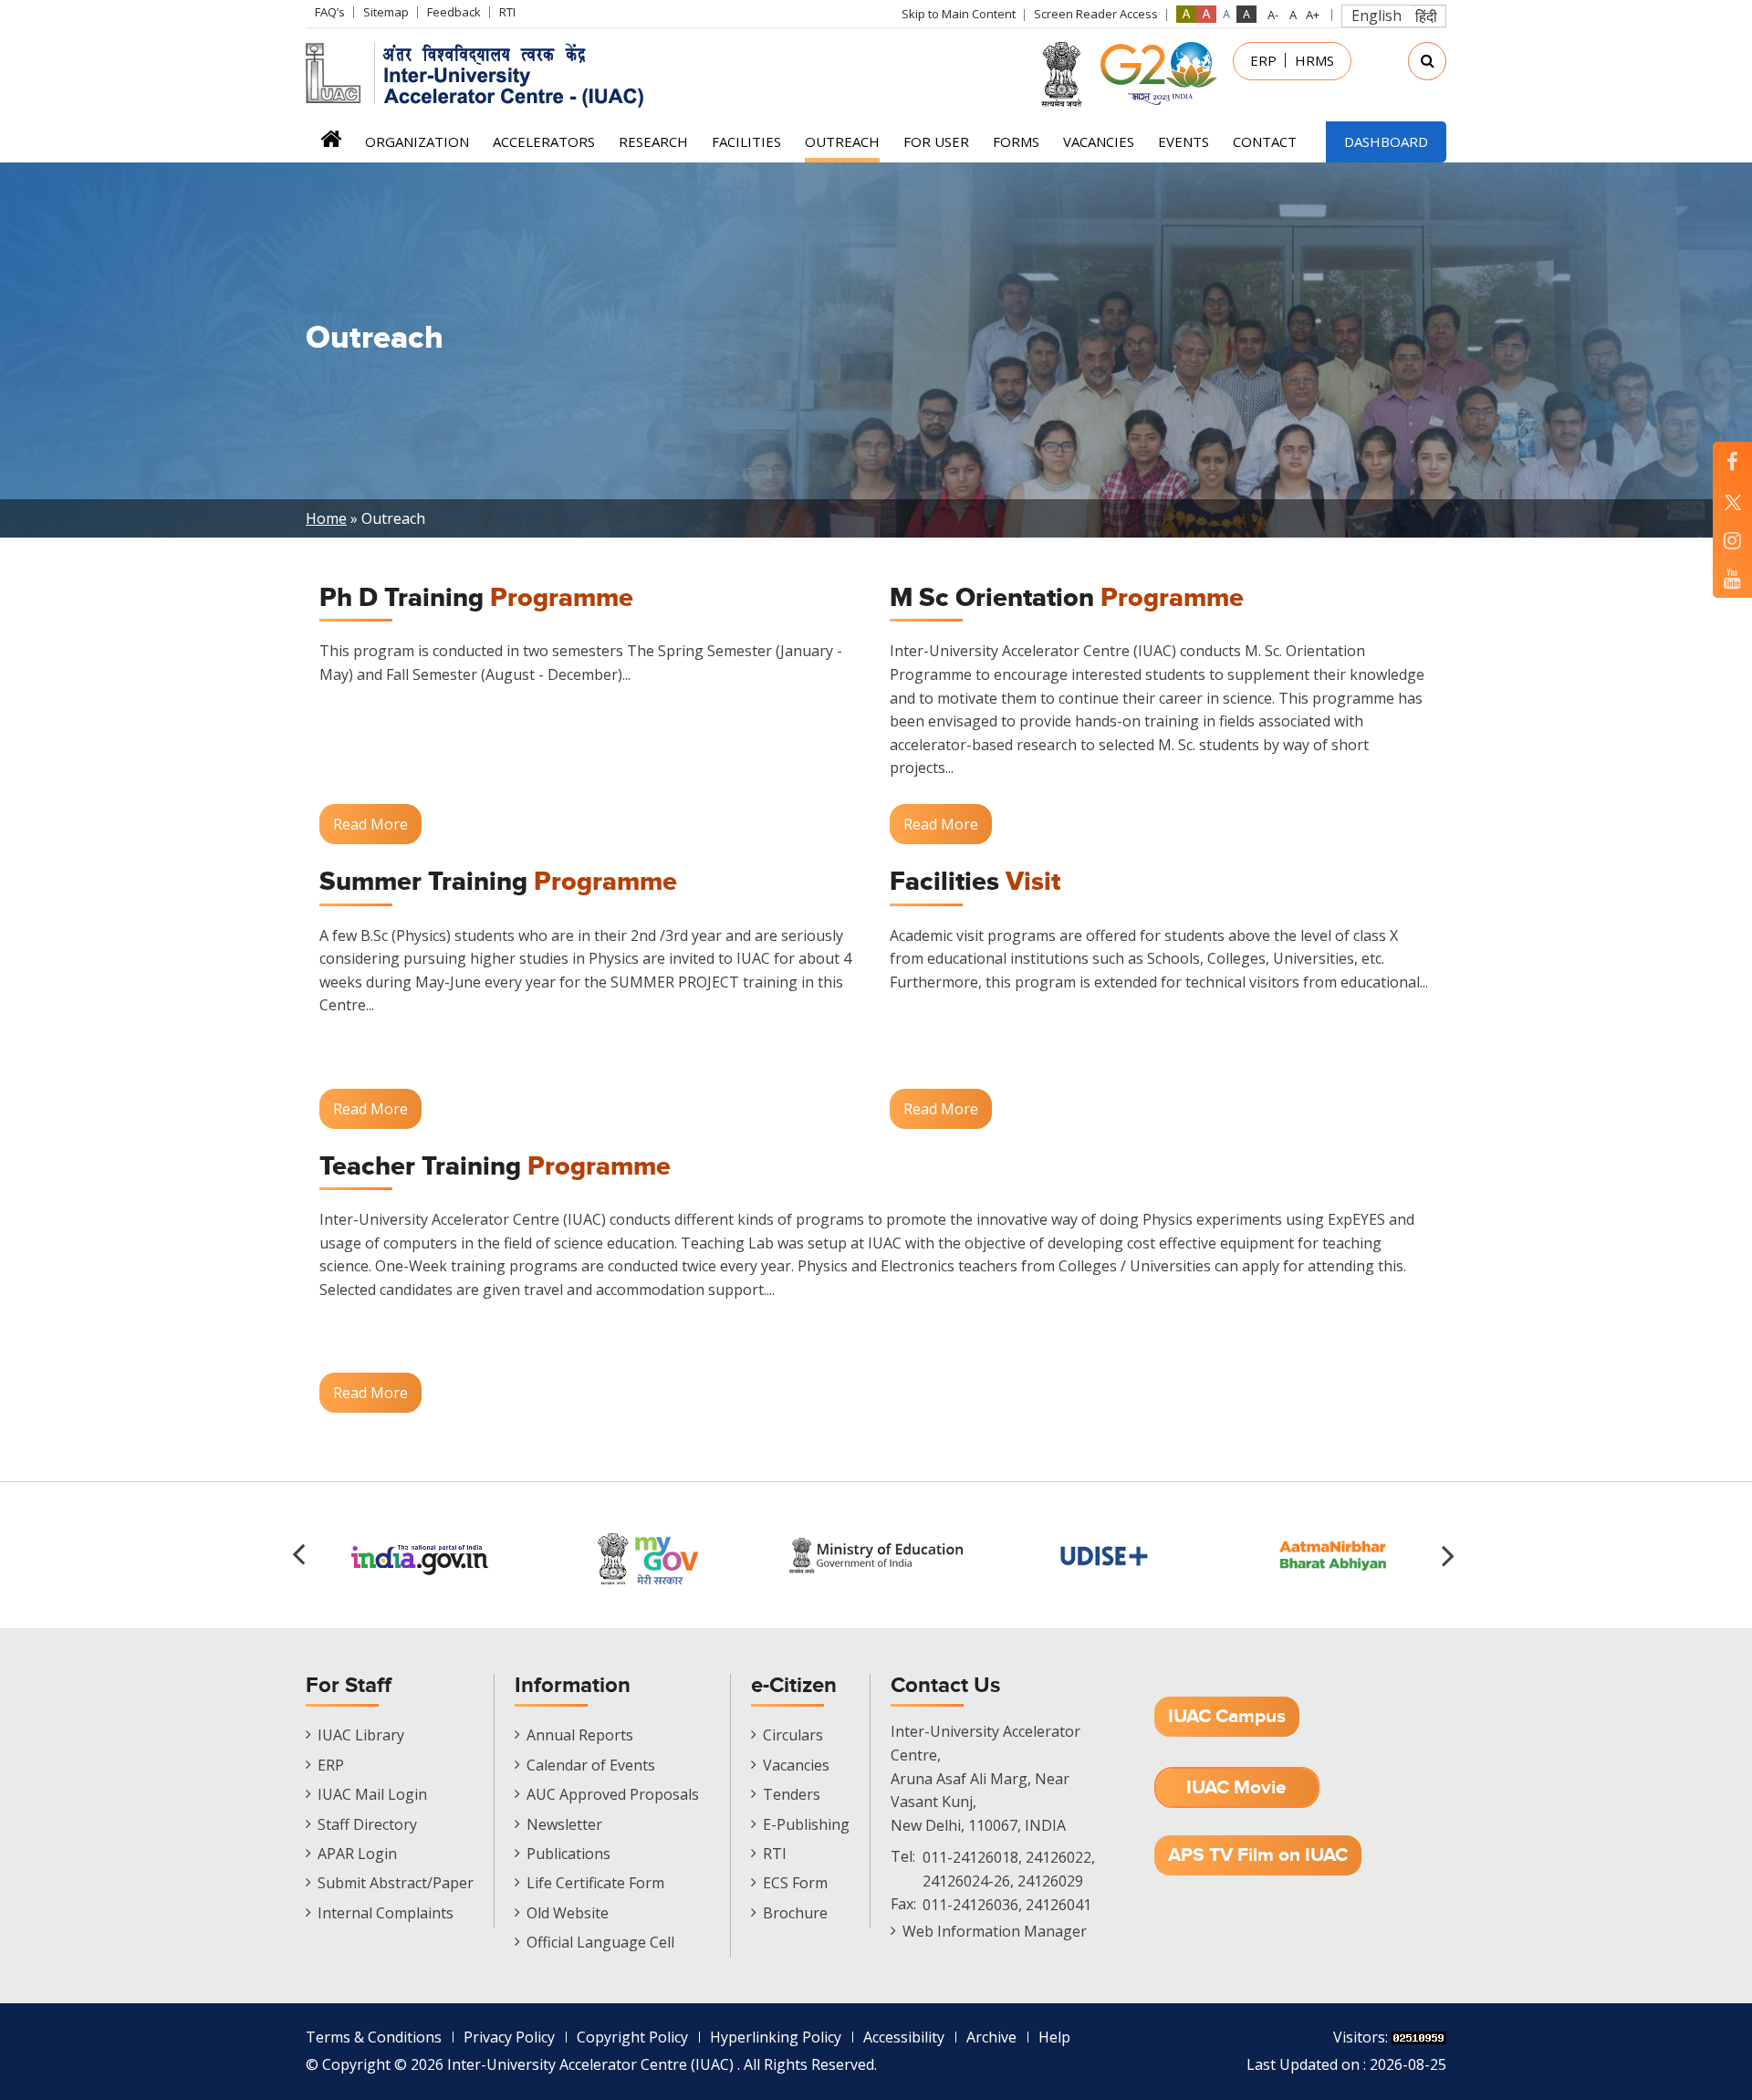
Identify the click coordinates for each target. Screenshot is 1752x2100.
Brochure (795, 1913)
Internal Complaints (386, 1913)
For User (936, 141)
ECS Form (795, 1883)
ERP (1263, 60)
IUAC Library (361, 1735)
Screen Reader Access (1096, 13)
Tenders (791, 1794)
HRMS (1314, 60)
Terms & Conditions (374, 2037)
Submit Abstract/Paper (396, 1883)
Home (330, 145)
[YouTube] (1732, 578)
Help (1054, 2037)
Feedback (454, 12)
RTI (507, 12)
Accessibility (903, 2037)
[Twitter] (1732, 500)
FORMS (1016, 141)
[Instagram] (1732, 539)
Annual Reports (580, 1735)
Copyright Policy (632, 2037)
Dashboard (1386, 141)
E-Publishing (806, 1824)
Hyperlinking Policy (775, 2037)
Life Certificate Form (595, 1883)
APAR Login (357, 1854)
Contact (1265, 141)
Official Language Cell (600, 1942)
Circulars (793, 1735)
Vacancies (1098, 141)
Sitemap (386, 12)
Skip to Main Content (959, 13)
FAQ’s (330, 12)
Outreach (842, 141)
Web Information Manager (994, 1931)
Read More (370, 824)
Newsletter (564, 1824)
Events (1183, 141)
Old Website (568, 1913)
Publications (568, 1854)
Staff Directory (367, 1824)
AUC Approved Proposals (613, 1794)
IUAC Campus (1227, 1716)
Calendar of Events (591, 1765)
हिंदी (1426, 16)
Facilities (746, 141)
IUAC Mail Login (372, 1794)
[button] (1451, 1555)
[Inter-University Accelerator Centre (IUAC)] (481, 73)
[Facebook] (1732, 461)
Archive (991, 2037)
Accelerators (544, 141)
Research (653, 141)
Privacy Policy (509, 2037)
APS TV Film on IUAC (1258, 1855)
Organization (417, 141)
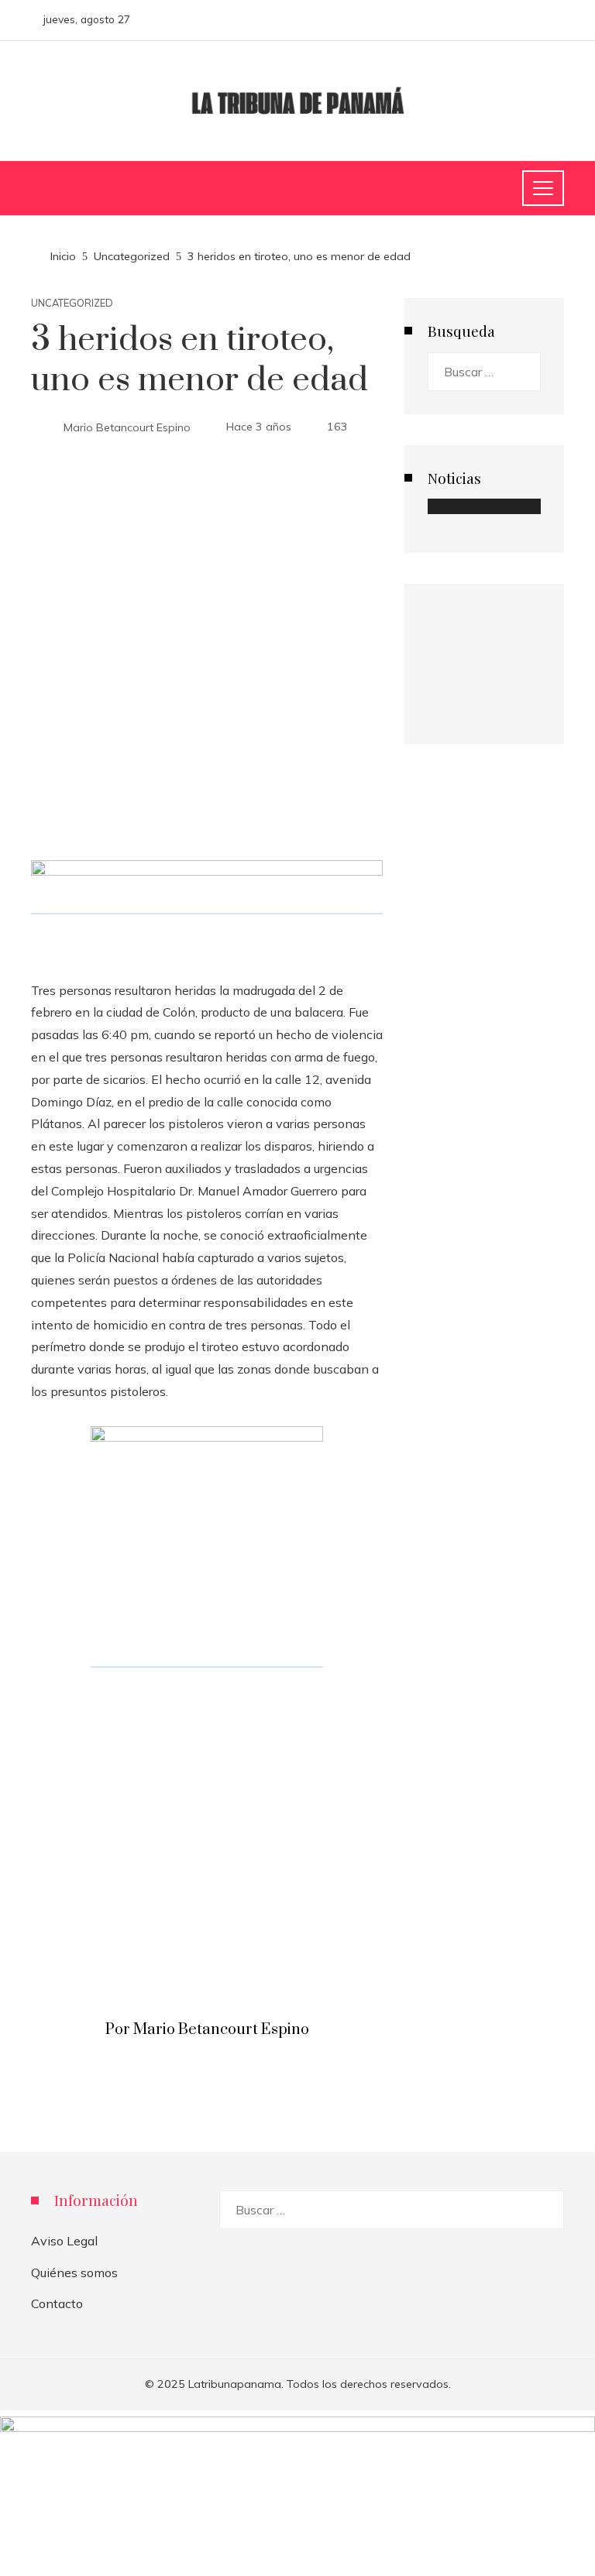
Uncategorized (72, 303)
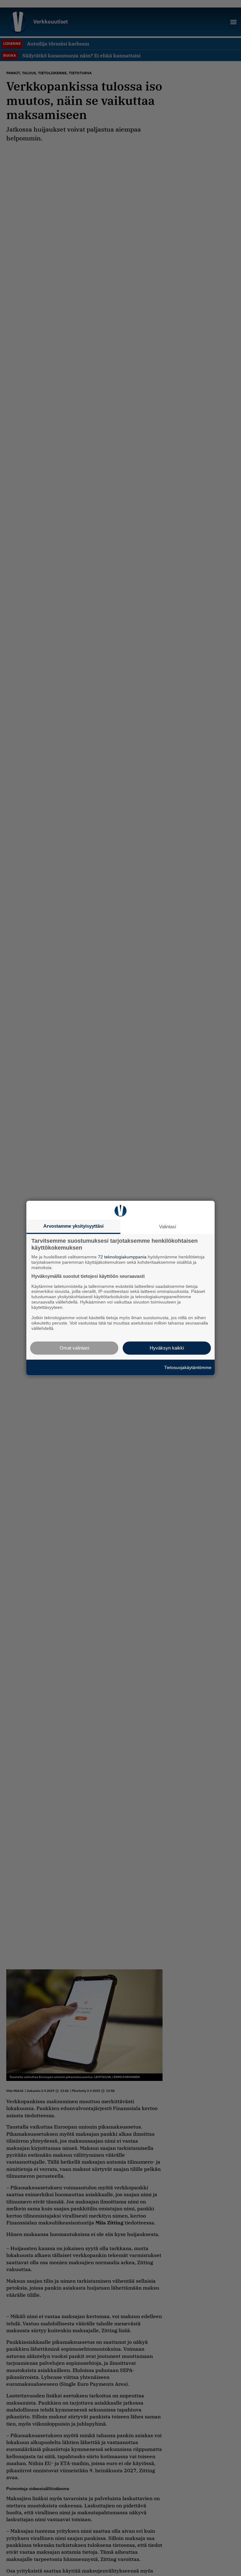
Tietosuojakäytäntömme (188, 1367)
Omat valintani (74, 1348)
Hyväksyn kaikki (167, 1348)
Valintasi (167, 1226)
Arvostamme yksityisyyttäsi (73, 1226)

◆ ◆ ◆ ◆ ◆

ASSIGNED TASK =
Pictures stay out. Repeat only the lines from the beginning of the data through the line that has "Terms & Conditions (374, 2037)".

SOLUTION TO THE EXERCISE =
Identify the click coordinates for each target. Screenshot is 1752x2100.
Brochure (795, 1913)
Internal Complaints (386, 1913)
For User (936, 141)
ECS Form (795, 1883)
ERP (1263, 60)
IUAC Library (361, 1735)
Screen Reader Access (1096, 13)
Tenders (791, 1794)
HRMS (1314, 60)
Terms & Conditions (374, 2037)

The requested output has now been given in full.